SHA-1(P ∣∣ M_11 ∣∣ M_12 || S) = SHA-1(P ∣∣ M_21 ∣∣ M_22 ∣∣ S)

Thus to mount an attack, the malicious user would have to be the one to create both the "good" and "bad" blob (because only the malicious user could generate the two pairs of blocks). That makes an attack distinctly harder than being able to generate a collision against any existing document.

Though I do agree with you that while git might be immune to a file content collision, there's nothing stopping someone generating a blob SHA-1 collision. (While your attack had identical prefixes due to the documents having the same size, I believe the values of the near-collision pairs are dependent on the value of the prefix chosen due to chaining).

I wonder if we need to start salting content hashes with something like a first-seen timestamp or HEAD commit-ID. Downside to that would be it would break a bunch of nice properties like content deduplication.

Matt Giuca
Ah OK. That makes it harder but still plausible: the bad guy just needs to author a pair of files: one with a legit minor change to an existing file, and one with a backdoor. Have the legit minor change accepted upstream, then do the above attack.
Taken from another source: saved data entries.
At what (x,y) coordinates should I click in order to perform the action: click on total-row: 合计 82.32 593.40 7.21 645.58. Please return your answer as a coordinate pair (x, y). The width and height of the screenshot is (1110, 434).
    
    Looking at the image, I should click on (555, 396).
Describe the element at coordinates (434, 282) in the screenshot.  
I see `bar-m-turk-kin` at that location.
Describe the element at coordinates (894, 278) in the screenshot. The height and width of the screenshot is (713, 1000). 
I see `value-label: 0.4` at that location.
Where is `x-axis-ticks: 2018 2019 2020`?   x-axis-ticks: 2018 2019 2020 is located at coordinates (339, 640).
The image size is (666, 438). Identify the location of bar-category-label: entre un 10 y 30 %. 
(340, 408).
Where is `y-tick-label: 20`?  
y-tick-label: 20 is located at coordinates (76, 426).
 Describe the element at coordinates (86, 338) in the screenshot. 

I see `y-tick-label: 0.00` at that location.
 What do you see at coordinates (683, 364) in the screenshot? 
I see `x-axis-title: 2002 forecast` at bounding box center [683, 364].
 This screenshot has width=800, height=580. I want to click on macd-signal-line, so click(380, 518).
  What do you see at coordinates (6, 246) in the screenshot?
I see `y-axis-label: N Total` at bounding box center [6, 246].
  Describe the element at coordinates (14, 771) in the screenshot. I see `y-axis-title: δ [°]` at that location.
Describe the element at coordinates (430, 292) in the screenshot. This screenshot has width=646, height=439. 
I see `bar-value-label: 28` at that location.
Do you think it's possible for one of the colliding files to have totally human-crafted content (while the other one presumably has some garbage that's just there to make the maths work out)? Or do both files need to have random garbage? If so I would acquiesce that the attack is infeasible because you would have to convince the maintainer to accept a "good" patch with garbage bytes in it.

David Coles
Using this attack to generate documents in a transparent format like source code or text documents would be pretty difficult. You need to insert 2 x 512 bits (2 x 64-bytes) of binary data into your document without anyone noticing (in the attack's PDF's they put it in the JPEG header and used some, as of yet, undisclosed tricks in the JPEG format to make the documents look visually distinct).

Ignoring the difficulty of hiding binary blocks in a text file (the attack might still be possible using a reduced character set), you still don't have a lot of flexibility is crafting documents. They still need to be almost identical (common prefix P and suffix S) and I'm pretty sure that pre-selecting (M_11, M_12) would make the search for (M_21, M_22) computationally much harder (the birthday paradox doesn't "work" if you pre-pick one of the candidates).

Thus you would need to hide a backdoor in both documents (in which case why bother with using a collision) or in the two near collisions blocks (which were already hard to find any candidates).

I also suspect these 2 x 512 bit blocks are pretty easy to detect since the goal of the second block is to "undo" the SHA1 difference between documents caused by the first blocks.